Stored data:
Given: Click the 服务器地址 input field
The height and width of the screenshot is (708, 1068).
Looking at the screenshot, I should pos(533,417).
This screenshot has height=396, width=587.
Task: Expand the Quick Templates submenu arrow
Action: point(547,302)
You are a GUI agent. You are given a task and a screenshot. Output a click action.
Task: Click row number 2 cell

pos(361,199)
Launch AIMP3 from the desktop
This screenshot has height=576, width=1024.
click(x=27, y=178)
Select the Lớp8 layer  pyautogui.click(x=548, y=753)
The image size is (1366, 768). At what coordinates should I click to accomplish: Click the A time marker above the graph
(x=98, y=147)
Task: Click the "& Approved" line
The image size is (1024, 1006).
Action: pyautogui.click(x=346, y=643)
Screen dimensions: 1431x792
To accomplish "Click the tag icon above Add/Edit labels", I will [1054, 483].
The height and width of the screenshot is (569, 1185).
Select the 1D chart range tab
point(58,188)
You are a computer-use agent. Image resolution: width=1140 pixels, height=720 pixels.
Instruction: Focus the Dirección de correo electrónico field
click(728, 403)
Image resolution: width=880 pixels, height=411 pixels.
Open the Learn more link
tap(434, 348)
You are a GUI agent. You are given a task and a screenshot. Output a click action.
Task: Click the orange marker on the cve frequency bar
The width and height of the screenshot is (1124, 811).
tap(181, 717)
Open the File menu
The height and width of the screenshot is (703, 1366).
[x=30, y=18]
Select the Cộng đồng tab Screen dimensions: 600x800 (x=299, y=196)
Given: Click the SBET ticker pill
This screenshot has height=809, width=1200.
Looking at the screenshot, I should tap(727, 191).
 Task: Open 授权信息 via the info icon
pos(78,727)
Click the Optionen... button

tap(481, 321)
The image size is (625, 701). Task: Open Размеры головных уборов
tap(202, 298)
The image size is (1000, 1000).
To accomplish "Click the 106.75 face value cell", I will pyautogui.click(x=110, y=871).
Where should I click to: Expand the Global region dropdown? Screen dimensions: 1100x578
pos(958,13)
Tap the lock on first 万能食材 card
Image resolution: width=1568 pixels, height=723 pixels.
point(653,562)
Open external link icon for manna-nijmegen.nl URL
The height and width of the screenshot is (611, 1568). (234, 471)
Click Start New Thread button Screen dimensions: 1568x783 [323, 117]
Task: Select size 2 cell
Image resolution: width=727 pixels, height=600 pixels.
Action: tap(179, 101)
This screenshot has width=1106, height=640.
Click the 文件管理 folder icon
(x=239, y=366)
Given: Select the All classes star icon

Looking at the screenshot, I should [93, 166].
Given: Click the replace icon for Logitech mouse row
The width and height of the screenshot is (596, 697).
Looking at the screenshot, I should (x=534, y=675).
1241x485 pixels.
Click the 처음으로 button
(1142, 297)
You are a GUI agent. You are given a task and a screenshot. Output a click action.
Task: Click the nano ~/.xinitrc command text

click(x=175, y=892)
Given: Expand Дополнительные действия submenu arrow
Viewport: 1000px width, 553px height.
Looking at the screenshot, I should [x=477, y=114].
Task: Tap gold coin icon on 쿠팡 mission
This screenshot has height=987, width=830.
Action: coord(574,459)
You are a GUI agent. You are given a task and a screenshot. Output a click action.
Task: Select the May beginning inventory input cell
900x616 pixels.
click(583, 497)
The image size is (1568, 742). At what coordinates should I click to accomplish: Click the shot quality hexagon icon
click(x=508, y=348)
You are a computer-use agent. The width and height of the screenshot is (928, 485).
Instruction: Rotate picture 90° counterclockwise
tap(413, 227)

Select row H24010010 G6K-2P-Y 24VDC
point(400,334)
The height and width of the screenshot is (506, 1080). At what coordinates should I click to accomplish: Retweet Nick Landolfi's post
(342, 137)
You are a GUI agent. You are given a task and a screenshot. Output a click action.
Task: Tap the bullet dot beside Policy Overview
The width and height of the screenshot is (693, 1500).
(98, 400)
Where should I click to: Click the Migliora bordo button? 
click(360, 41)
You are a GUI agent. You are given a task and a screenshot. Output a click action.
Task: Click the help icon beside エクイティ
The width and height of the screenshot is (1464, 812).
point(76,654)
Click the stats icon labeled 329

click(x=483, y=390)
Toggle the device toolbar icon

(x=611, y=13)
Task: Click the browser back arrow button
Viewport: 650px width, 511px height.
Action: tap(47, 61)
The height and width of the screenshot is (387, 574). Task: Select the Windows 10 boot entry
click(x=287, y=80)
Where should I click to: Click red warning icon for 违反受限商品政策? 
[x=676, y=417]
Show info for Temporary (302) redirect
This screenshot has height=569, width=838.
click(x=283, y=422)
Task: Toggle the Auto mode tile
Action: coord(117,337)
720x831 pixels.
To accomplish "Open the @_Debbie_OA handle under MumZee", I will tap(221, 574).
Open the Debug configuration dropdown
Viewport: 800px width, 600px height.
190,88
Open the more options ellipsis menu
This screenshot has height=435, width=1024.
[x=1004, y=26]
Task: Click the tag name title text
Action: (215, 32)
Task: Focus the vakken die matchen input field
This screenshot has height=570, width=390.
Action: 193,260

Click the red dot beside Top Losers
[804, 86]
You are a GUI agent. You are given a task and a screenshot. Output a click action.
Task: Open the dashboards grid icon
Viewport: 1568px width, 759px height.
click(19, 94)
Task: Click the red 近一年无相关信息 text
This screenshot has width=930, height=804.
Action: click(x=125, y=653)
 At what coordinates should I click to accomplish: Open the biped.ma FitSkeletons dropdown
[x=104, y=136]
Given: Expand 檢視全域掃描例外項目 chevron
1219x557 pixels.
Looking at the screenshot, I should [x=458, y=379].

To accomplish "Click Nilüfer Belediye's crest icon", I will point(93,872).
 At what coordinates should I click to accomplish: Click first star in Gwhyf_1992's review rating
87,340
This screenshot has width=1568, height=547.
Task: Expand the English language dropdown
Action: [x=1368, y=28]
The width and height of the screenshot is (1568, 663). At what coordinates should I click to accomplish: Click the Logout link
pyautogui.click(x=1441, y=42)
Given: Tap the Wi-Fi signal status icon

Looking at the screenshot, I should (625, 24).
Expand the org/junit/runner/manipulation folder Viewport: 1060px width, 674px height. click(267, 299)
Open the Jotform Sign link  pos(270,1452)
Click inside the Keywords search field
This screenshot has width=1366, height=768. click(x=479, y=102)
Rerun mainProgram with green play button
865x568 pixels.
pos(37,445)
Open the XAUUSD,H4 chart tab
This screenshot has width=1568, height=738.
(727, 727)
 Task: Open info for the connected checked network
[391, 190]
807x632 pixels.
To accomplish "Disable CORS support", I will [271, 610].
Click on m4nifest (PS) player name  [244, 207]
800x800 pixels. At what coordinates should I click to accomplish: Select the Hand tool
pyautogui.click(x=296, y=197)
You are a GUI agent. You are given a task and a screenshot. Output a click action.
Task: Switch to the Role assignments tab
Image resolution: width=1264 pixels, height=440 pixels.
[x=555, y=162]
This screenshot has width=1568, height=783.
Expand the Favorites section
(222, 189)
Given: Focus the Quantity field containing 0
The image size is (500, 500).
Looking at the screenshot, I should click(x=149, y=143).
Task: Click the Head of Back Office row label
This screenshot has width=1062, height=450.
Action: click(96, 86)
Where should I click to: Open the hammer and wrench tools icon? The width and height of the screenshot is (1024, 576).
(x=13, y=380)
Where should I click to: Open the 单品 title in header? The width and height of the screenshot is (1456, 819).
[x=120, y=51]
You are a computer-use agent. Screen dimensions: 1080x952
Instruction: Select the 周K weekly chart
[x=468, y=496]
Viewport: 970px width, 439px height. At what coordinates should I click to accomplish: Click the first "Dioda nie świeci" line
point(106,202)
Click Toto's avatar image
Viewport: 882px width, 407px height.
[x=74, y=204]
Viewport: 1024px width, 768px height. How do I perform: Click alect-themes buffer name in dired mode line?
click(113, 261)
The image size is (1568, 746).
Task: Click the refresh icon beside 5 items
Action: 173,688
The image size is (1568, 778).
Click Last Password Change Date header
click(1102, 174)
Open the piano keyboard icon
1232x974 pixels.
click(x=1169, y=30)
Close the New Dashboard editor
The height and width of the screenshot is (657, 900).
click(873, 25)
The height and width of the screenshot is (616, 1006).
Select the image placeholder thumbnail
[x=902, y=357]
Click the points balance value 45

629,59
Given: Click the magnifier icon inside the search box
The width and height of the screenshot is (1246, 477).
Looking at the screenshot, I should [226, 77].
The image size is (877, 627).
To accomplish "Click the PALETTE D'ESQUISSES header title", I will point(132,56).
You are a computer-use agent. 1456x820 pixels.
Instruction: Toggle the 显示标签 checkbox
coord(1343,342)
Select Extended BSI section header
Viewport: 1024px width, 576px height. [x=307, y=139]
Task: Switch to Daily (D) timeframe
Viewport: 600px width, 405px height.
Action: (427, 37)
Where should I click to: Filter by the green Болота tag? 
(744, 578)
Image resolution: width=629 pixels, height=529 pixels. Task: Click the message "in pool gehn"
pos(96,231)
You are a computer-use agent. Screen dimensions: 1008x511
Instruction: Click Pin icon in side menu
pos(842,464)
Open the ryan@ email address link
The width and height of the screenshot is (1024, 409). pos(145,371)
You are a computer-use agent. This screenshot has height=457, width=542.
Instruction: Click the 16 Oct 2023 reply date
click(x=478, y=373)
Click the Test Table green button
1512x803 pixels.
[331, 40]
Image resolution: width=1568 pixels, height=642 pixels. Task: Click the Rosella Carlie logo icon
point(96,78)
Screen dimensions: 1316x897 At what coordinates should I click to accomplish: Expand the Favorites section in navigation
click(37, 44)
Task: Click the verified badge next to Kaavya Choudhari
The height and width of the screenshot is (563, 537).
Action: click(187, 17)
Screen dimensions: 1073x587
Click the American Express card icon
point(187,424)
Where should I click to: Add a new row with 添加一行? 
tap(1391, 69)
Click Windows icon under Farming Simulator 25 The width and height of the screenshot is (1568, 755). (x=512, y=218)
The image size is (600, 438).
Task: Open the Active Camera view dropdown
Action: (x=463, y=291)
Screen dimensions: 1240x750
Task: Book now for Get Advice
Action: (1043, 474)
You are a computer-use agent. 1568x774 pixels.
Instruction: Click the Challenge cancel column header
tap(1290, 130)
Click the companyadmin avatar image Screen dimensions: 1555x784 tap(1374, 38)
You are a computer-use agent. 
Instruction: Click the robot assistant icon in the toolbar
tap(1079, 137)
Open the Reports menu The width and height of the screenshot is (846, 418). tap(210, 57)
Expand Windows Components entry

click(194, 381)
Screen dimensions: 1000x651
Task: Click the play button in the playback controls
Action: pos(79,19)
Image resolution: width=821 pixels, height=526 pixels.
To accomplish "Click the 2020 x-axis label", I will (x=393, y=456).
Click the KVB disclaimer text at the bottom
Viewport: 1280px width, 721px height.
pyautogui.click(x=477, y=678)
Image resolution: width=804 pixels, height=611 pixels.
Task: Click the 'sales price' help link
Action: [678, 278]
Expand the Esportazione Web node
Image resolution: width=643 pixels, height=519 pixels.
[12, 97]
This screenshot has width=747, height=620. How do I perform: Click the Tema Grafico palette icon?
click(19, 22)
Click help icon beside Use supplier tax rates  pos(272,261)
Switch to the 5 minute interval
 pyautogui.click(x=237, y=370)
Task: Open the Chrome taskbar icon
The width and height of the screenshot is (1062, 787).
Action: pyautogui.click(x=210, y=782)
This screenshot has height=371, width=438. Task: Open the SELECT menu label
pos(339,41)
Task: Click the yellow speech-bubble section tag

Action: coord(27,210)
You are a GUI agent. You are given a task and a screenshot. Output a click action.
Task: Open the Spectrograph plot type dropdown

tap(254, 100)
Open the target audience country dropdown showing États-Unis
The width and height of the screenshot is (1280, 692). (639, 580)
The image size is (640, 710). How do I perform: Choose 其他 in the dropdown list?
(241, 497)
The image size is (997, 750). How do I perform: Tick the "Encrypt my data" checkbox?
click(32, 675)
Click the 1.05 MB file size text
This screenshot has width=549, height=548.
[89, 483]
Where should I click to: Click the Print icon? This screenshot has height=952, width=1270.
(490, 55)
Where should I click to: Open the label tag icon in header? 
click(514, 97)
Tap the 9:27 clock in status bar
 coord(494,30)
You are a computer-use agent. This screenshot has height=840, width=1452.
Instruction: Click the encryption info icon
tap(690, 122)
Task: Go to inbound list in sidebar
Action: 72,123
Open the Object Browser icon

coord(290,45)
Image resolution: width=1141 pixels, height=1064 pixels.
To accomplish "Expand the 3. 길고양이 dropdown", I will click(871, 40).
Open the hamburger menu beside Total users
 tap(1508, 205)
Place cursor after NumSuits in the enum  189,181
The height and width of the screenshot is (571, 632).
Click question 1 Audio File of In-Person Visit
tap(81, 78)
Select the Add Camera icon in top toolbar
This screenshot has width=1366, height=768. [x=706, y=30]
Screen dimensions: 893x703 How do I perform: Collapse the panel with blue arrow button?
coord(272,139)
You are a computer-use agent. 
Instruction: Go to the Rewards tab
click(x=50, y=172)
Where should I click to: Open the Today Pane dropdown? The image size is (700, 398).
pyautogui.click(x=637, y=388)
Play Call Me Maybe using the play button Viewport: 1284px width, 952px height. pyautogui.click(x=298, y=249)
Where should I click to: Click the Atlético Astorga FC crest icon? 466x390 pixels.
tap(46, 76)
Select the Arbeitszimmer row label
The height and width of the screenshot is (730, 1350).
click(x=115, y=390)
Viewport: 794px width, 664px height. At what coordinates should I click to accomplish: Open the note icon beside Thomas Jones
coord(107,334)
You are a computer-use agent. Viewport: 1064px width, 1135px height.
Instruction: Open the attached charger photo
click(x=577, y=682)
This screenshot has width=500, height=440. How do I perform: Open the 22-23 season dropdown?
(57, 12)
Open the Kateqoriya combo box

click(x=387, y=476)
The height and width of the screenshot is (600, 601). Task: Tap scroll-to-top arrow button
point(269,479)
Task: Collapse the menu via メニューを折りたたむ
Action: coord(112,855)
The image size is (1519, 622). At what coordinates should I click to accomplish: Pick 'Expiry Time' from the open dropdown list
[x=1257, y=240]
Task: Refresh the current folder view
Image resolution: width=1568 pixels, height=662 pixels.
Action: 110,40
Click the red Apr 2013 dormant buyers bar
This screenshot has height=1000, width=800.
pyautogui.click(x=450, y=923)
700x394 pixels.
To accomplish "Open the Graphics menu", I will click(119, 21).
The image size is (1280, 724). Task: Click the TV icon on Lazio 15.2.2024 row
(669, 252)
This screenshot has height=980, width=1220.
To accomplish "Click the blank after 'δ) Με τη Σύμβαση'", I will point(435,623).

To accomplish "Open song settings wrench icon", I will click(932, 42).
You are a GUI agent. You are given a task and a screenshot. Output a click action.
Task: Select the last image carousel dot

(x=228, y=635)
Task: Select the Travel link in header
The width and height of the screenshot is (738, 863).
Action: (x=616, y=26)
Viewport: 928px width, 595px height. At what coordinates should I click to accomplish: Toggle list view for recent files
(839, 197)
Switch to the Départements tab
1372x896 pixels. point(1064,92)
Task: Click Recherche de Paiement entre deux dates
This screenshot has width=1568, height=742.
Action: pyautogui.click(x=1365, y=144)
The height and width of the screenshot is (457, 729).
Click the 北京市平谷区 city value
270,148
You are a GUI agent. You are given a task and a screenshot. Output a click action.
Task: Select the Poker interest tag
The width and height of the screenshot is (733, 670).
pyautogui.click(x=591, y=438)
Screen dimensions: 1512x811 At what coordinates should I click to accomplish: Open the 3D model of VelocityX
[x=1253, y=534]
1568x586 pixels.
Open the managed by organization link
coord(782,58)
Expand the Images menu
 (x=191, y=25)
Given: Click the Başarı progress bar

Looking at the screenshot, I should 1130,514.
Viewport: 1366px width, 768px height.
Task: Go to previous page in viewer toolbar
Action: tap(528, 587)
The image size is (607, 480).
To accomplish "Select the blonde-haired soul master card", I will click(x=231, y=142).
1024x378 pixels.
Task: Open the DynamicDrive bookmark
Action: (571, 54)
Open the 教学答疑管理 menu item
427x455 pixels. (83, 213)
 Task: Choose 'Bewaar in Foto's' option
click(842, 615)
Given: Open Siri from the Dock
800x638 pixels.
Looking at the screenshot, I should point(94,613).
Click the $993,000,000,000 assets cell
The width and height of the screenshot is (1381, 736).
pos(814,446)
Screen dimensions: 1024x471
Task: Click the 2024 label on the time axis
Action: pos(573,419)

INSTRUCTIONS TO FOLLOW »
Within the entries above, count each line holding the string "computer". Give only the result.

ANSWER TO THE PROBLEM »
11